Advertisement

We need your help now

Support from readers like you keeps The Journal open.

You are visiting us because we have something you value. Independent, unbiased news that tells the truth. Advertising revenue goes some way to support our mission, but this year it has not been enough.

If you've seen value in our reporting, please contribute what you can, so we can continue to produce accurate and meaningful journalism. For everyone who needs it.

Starmer vowed that anyone taking part in disorder in the United Kingdom will "feel the full force of the law”. Alamy Stock Photo
UK

Keir Starmer tells police to remain on 'high alert' over continued disorder

Dozens yesterday were jailed for their part in the riots of the past 10 days.

KEIR STARMER HAS told police in the UK to remain on high alert at a meeting between Government ministers yesterday, it is understood.

Starmer has said swift justice, including sentencing, has been a deterrent to more violent disorder as at least a dozen people were jailed yesterday for their part in the riots of the past 10 days.

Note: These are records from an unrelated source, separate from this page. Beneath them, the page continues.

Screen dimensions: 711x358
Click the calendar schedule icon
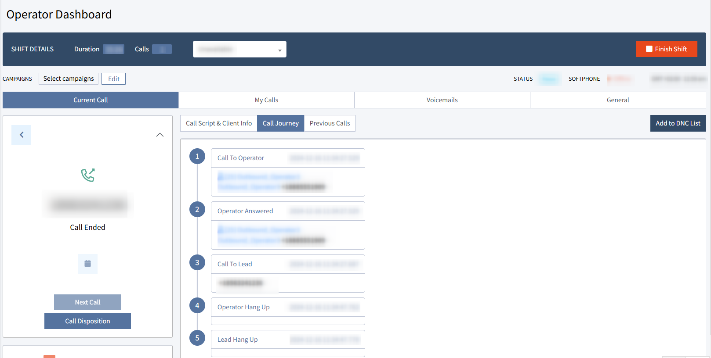coord(87,264)
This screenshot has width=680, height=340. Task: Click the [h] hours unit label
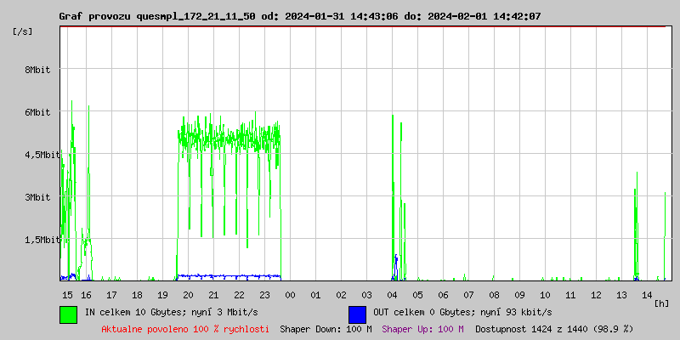point(662,303)
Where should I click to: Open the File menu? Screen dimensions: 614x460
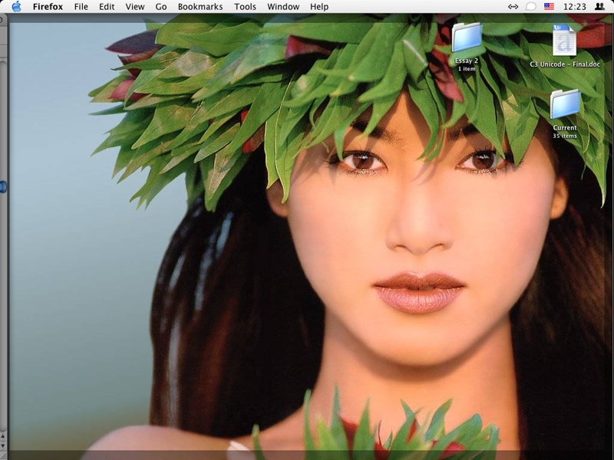(81, 7)
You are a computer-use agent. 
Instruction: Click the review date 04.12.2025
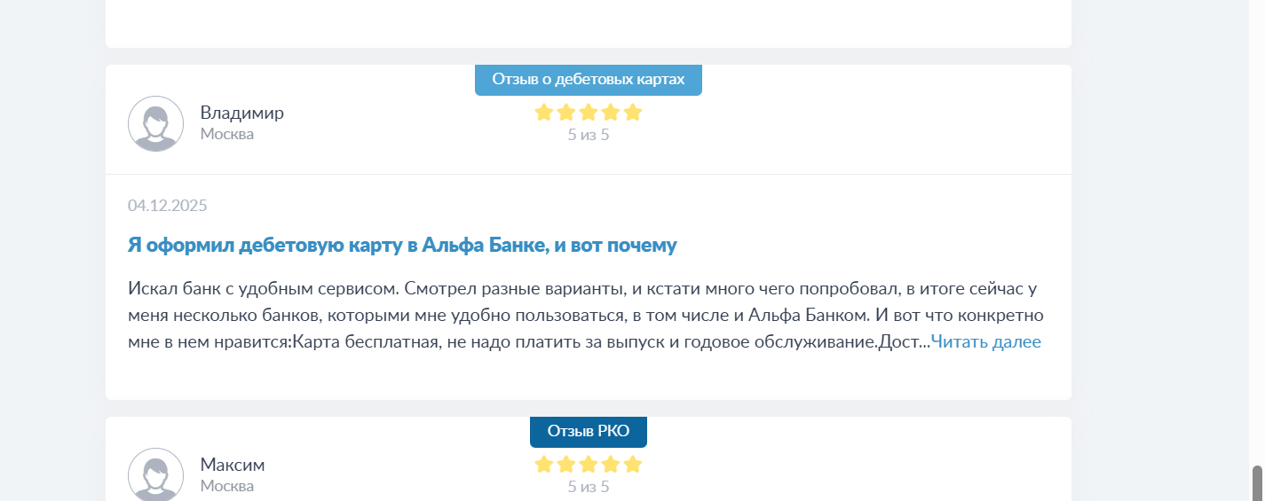168,206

The British Prime Minister vowed that anyone taking part in disorder in the United Kingdom will “feel the full force of the law”. Later today, some more sentencing hearings will be broadcasted on television.

Yesterday, a judge said two “thugs” had “added oxygen to the fire of disorder” as he jailed them both for their roles in protests in Plymouth.

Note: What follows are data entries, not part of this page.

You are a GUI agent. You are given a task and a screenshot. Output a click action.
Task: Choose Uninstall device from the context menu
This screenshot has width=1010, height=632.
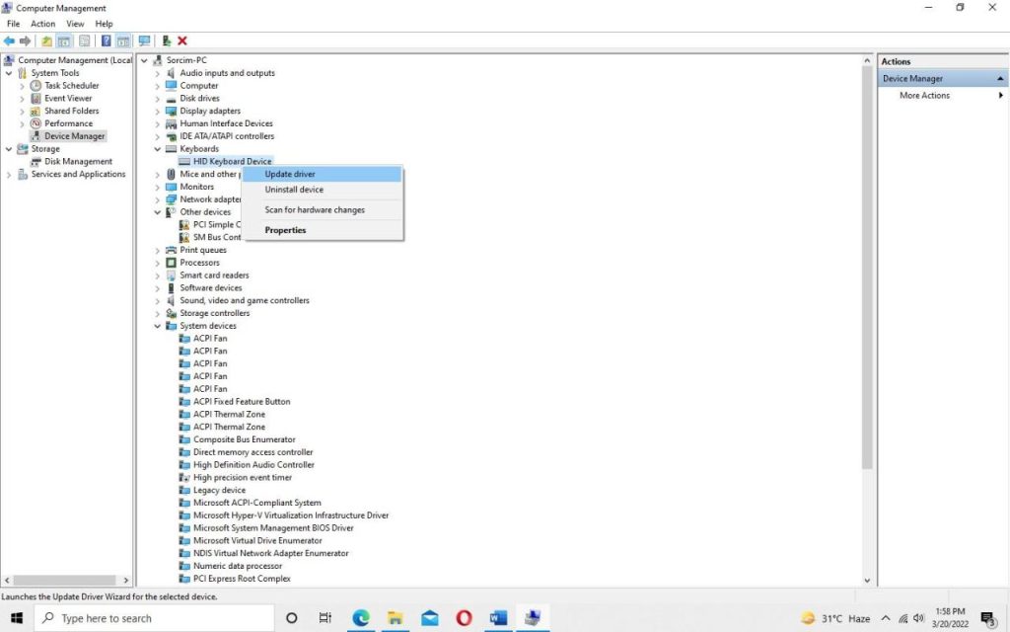tap(294, 189)
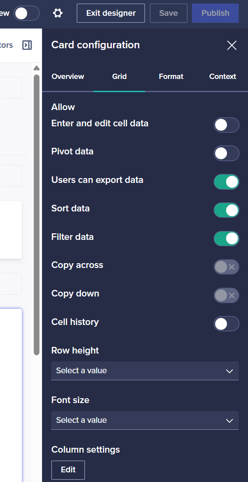Open the settings gear icon
This screenshot has width=248, height=482.
click(58, 13)
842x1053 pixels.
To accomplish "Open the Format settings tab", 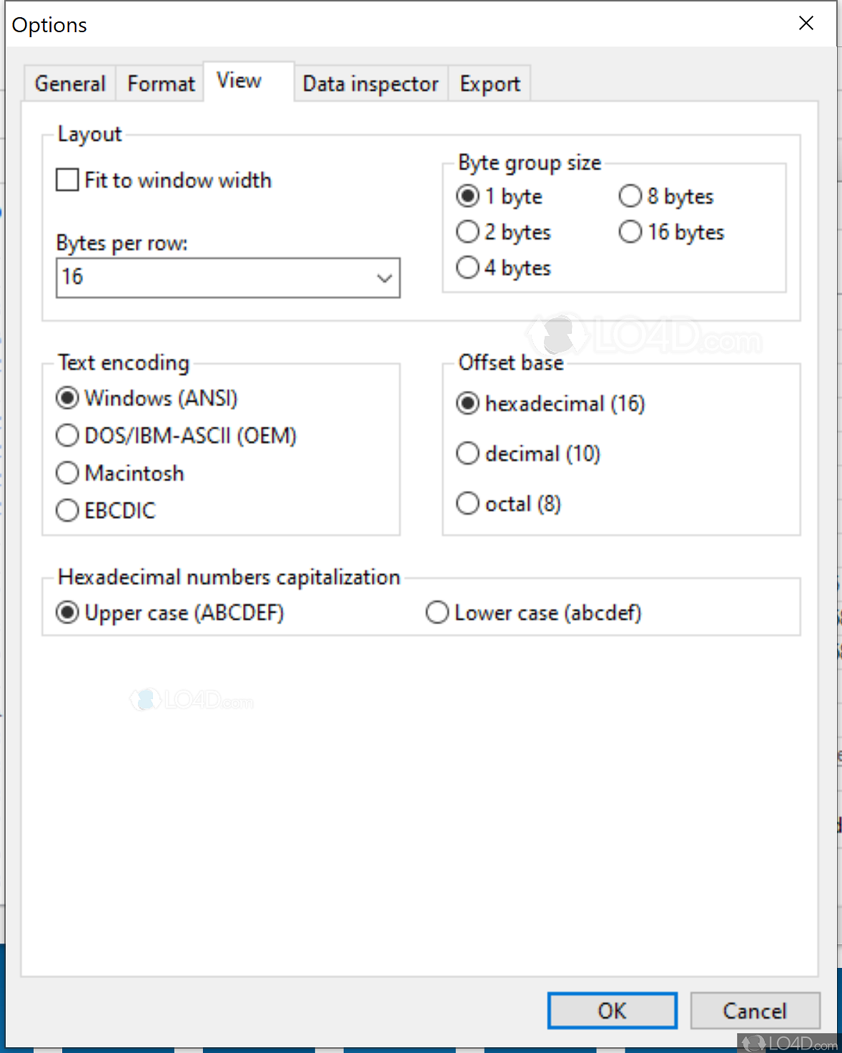I will 159,84.
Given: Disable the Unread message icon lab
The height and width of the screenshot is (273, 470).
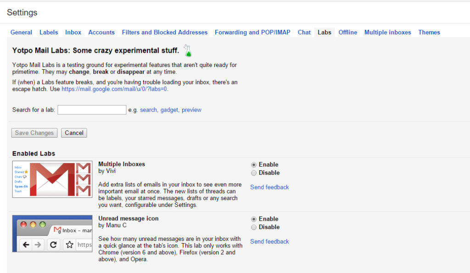Looking at the screenshot, I should click(x=253, y=227).
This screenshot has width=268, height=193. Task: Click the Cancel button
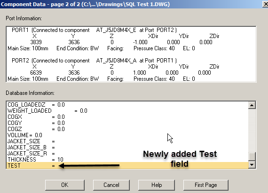click(111, 185)
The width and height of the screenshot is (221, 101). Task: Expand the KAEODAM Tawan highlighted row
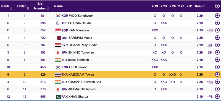click(217, 75)
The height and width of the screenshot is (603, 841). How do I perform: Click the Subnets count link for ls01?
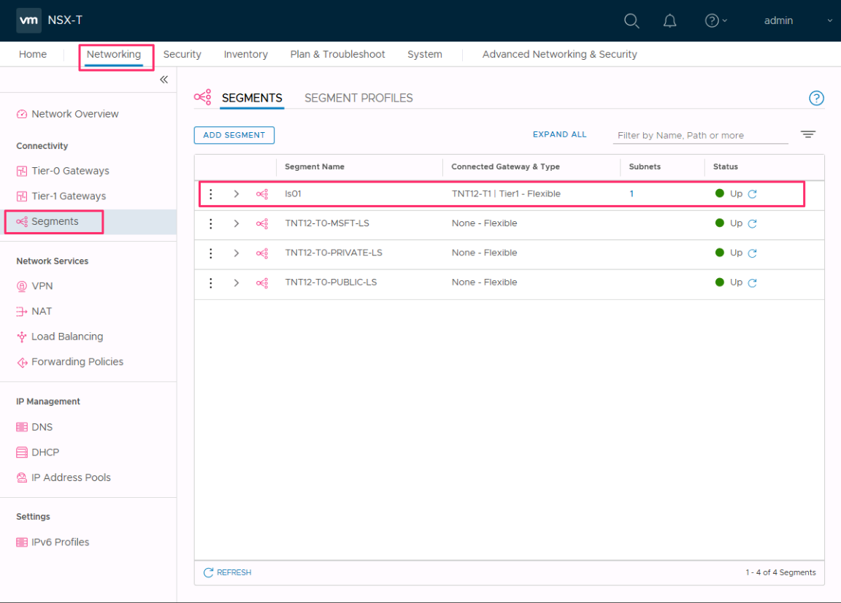[631, 193]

Judge Robert Linford also jailed an anti-fascist protester who became involved in the disorder, and a fourth man who burgled a Tesco shop “in the context of public disorder”.

He told Plymouth Crown Court on Thursday: “On the evening of August 5 there was widespread, orchestrated public disorder in this city. Some people came here intent upon peaceful protest and peaceful counter-protest. Many came here intent not on peaceful protest nor peaceful counter-protest.”

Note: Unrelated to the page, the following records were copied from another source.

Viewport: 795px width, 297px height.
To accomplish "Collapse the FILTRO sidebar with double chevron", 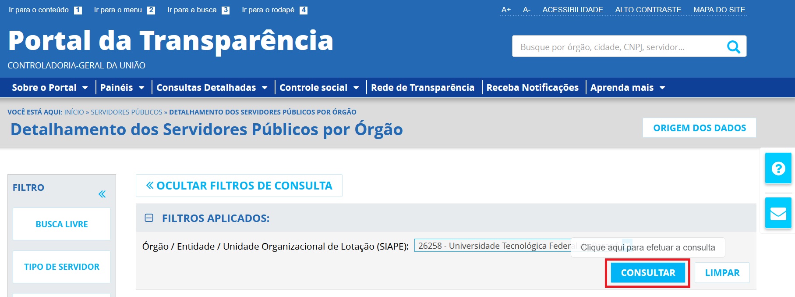I will (x=102, y=194).
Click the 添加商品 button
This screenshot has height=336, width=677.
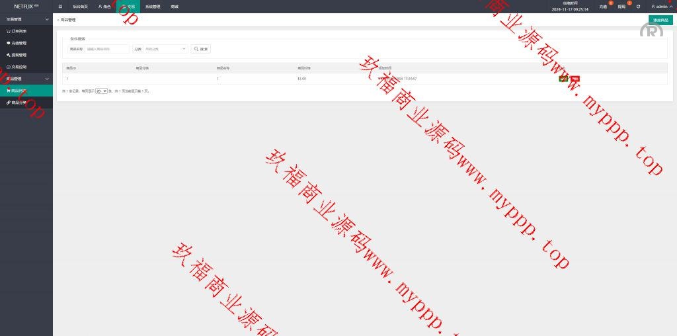coord(660,20)
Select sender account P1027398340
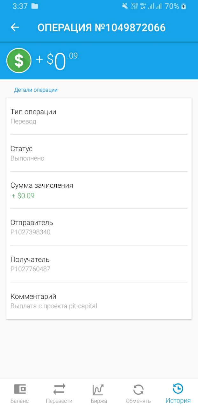The width and height of the screenshot is (198, 408). pyautogui.click(x=31, y=232)
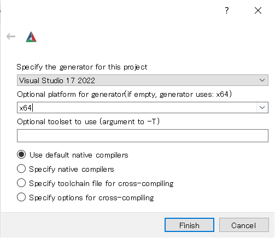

He placed Michael Williams, 51, and 45-year-old Daniel McGuire in the latter group, telling them: “Thugs like you … ran amok.”

The judge told the two, who both admitted at earlier hearings to violent disorder, that they had “added oxygen to the fire of disorder”.

Williams, of Sparkwell, Devon, was “seen to be fighting and kicking another male”, the judge said, and was subsequently arrested. He dismissed as “ludicrous” Williams’ claim that a stone found in his jogging bottoms was a “healing stone”.

In video footage played to the court, Williams chanted “Allah, Allah, who the f*** is Allah” after his arrest, and repeatedly swore at police. Williams was sentenced to 32 months in prison.

McGuire, of Crescent Avenue, Plymouth, was “seen to repeatedly spit at the police” and video footage showed him “swearing and threatening to punch the police”, the judge said.

The court heard McGuire had been drunk at the time and returned after police asked him to leave. McGuire was jailed for 26 months.

The judge accepted that 29-year-old anti-fascist protester Lucas Ormond Skeaping “came to protest and to do so peacefully” but said that “things rapidly deteriorated”.

But the prosecuting solicitor said Ormond Skeaping was arrested after knocking a 17-year-old boy off a bike with a motorbike helmet.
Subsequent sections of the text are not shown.